John Podhoretz, on Al Gore: "I found myself feeling a strange sort of admiration for Al Gore. Doesn't it seem as though his 2000 loss, devastating though it must have been for Gore, was a huge liberation? As a politician, Gore never seemed comfortable in his own skin. The warmth and amused intelligence people insist he displays in private were never evident in public.
Instead, for the most part, he seemed calculating and false, going through personae the way Joan Crawford went through her wardrobe — the conservative Democrat, the national-security expert, the suffering solon trying to get the Gulf War right, the shameless utilizer of family tragedy, the killer NAFTA debater, Ozone Man, the Guy Who Kissed His Wife on Television, the fiery populist decrying the powerful, the sighing debater, the extraordinarily gracious conceder. Since that concession, Gore has let himself loose in all kinds of ways. He no longer has to pretend, as all politicians most. He is clearly happiest and freest as an autodidact preaching populist pseudoscientist. And everything has gone his way. He's gotten rich off Oracle stock. He's started a cable-television network. He's written a bestselling jeremiad. He has starred in a hagiographic documentary. He promoted a worldwide rock concert.

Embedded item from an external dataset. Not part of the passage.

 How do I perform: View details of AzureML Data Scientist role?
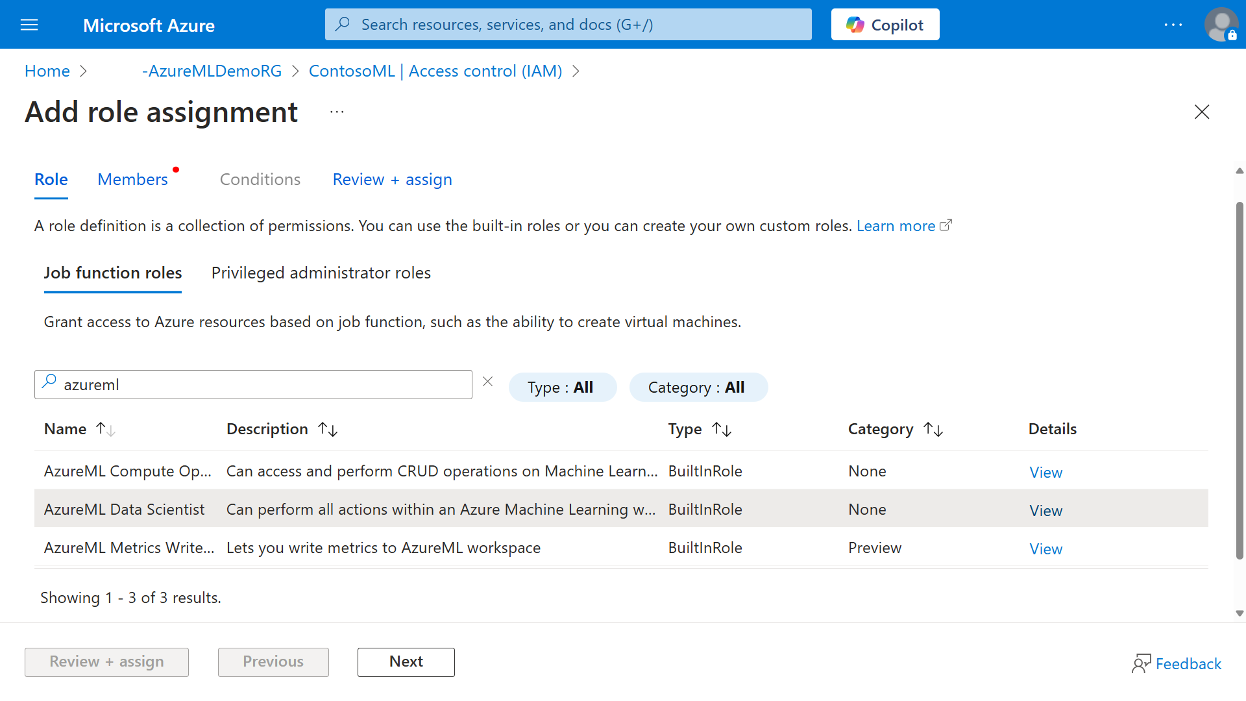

He offers unrestrained Hyde Park rants about those he disagrees with using rhetoric (brown shirts, etc.) he could never have deployed as president. Whatever else you can say about Gore, he has clearly been having the time of his life."
True. And even though I don't agree with much of what Gore says, hey--good for him that finally he's free at last, free at last, lord God Almighty, free at last. Which is why it's well-nigh impossible to see him going back to being a politician.